What Deevid AI’s text-to-video actually does
Deevid is not a single model with a text box bolted on. It’s an aggregator: one interface that routes your prompt to one of 14+ video models — Sora 2, Google Veo 3.1, Kling, Pika, Seedance, Haiper and more. When you generate from text, you’re really doing two things at once: writing a description and choosing which engine renders it.
That matters because the same prompt produces very different results on different models. A cinematic tracking shot that looks gorgeous on Veo can come out stiff on a lighter model — and cost a fraction of the credits in the process. Most “Deevid is inconsistent” complaints are really “I used the wrong model for the shot.” We’ll fix that below.
The other thing to understand up front: text-to-video is best for net-new scenes you can describe — a product spinning on a pedestal, a drone shot over a coastline, an animated character walking through a city. If you already have a still image you want to animate, image-to-video gives you far more control, and we cover that in a separate walkthrough.
Before you start: account, credits and models
You need a free account and an understanding of how credits work, because every generation — successful or not — spends them.

Here’s the honest version of the economics. The free tier gives you a small batch of one-time credits to evaluate output — but exports are watermarked and not licensed for commercial use. The Lite plan at $10/month (200 credits, ~40 videos) is the first tier that gives you clean, owned output. Pro at $25/month (600 credits) adds 1080p plus bundled AI music and voice. Premium at $119/month (3,000 credits) is for high-volume work.
The practical takeaway: test on the free credits, then bill monthly before annual. We explain why in our honest take on whether Deevid AI is legit — the no-refund policy makes “try before you commit” non-negotiable.
Step-by-step: your first text-to-video
Here’s the official Deevid walkthrough for the text-to-video tool, then the steps written out so you can follow along without rewatching:
Step 1: Open the text-to-video tool
From the dashboard, choose Text to Video (or describe what you want in the Agent prompt bar and let it route you). You’ll get a prompt field, a model selector, and controls for duration, aspect ratio and resolution.
Step 2: Write a prompt the model can follow
This is where the result is won or lost. A weak prompt — “a cat in a city” — gives the model total freedom, which means it invents everything and you get a coin-flip. A strong prompt reads like a single shot description:
Close-up, slow dolly-in on a ginger cat sitting on a neon-lit Tokyo fire escape at night, rain falling, shallow depth of field, cinematic, 35mm.
Notice the structure: subject → action → setting → camera → lighting → style. You’re not writing a story; you’re describing one continuous shot. Keep it to a single scene — if you want a sequence, generate each shot separately and stitch them.

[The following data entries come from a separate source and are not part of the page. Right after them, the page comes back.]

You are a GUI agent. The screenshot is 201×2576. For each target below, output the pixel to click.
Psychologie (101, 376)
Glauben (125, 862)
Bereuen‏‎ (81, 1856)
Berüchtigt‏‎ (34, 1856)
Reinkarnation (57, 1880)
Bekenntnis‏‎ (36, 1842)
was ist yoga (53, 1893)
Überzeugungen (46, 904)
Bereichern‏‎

Step 3: Pick the right model for the shot
Match the engine to the job:
- Cinematic motion, realism, complex camera moves → Veo 3.1 or Sora 2 (higher credit cost, best quality).
- Stylised, fast social clips → Kling or Pika (good motion, lighter cost).
- Fast iteration while you test a prompt → a “fast” model variant, to avoid spending premium credits before the prompt is proven.
This single decision is the difference between a usable clip and a wasted generation. When in doubt, prototype cheap, then re-run the winning prompt on the premium model.
Step 4: Generate, review, and iterate
Hit generate and wait — render times vary by model and length, typically under a couple of minutes for short clips. Then judge the result honestly against your brief. If the motion is off or the subject drifts, tweak one variable at a time (the camera move, or the lighting, or the model) rather than rewriting the whole prompt. AI video is iterative; budget for 2–3 takes per usable shot.
Step 5: Refine, add audio, and export
Once you have a take you like, layer in audio (on Pro and above you can generate AI music and voice in the same interface), confirm your resolution, and export. On any paid tier the export is watermark-free with a commercial license — which is the whole reason to be on a paid tier in the first place.

How to write prompts that work (the part most tutorials skip)
If you only improve one thing, improve your prompts. A few rules that consistently raise hit-rate:
- One shot per prompt. Models handle a single continuous action far better than “and then…” sequences.
- Name the camera. “Dolly in,” “orbit,” “static wide,” “handheld” — camera language steers motion more than adjectives do.
- Specify lighting and lens. “Golden hour,” “soft key light,” “35mm,” “shallow depth of field” push the output toward cinematic instead of generic.
- Avoid on-screen text. Text rendered inside generated video is still unreliable — add captions in post instead.
- Describe motion, not just objects. “A flag” is a photo; “a flag rippling in a strong wind” is a video.
For ready-made structures, our Deevid AI prompt guide has templates you can paste and adapt — worth bookmarking before a long session.
Choosing the right model: Veo, Kling, Sora, Seedance…
Because Deevid bundles competing engines, you effectively get a model shoot-out inside one subscription. As a rough map:
- Veo 3.1 / Sora 2 — your “hero shot” models. Best realism and motion coherence, highest credit cost.
- Kling — strong on stylised and character-driven motion; popular for social.
- Pika — quick, punchy short clips.
- Seedance — practical, fast iteration for everyday content.
This bundling is exactly why a single Deevid plan can replace several standalone subscriptions — a point we dig into in our Deevid AI vs Runway comparison, where both tools have moved to the multi-model model. If you mostly care about which raw engine wins, the alternatives hub lines Deevid up against each competitor directly.
Credits: what a text-to-video clip really costs
Credits are consumed per generation attempt, and the amount scales with model, resolution and clip length — a premium-model 1080p clip costs meaningfully more than a fast-model 720p test. The trap is failed or “almost right” generations: they still cost credits, so an unproven prompt run repeatedly on an expensive model is how budgets evaporate.
The fix is the workflow above — prototype on a cheap model, only spend premium credits on a validated prompt. If you want the full breakdown of plans and per-clip economics, see our Deevid AI pricing explained guide.
Common mistakes (and how to avoid them)
- Treating the prompt like a search query. Describe a shot, not a topic.
- Generating sequences in one prompt. Do one shot at a time, then edit together.
- Running tests on premium models. Validate cheap, finish expensive.
- Expecting legible on-screen text. Add it in post.
- Judging the tool on one take. Always run a few variants before deciding.
- Buying annual on day one. Use the free credits, then monthly, until you trust your own results.
FAQ
Is Deevid AI text-to-video free? You can test it on a small batch of free credits, but exports are watermarked and not licensed for commercial use. Removing the watermark and unlocking commercial rights requires a paid plan starting at $10/month.
Which model is best for text-to-video? For realism and complex camera moves, Veo 3.1 or Sora 2. For stylised or social clips, Kling or Pika. Prototype on a fast model first, then re-run your final prompt on a premium one.
Why do my generations look inconsistent? Usually a model mismatch or a vague prompt. Pin down the subject, camera move and lighting, keep it to one shot, and pick a model suited to that shot.
Can I make long videos? Each generation is a short clip. Build longer pieces by generating individual shots and editing them together — that also gives you far more control over the final cut.
Text-to-video is the fastest way into Deevid, but the quality ceiling is set by your prompts and model choices, not the tool. Nail those two and the credit math takes care of itself. When you’re ready to test it on your own briefs, start on the free credits and judge it against your real work — not a demo reel.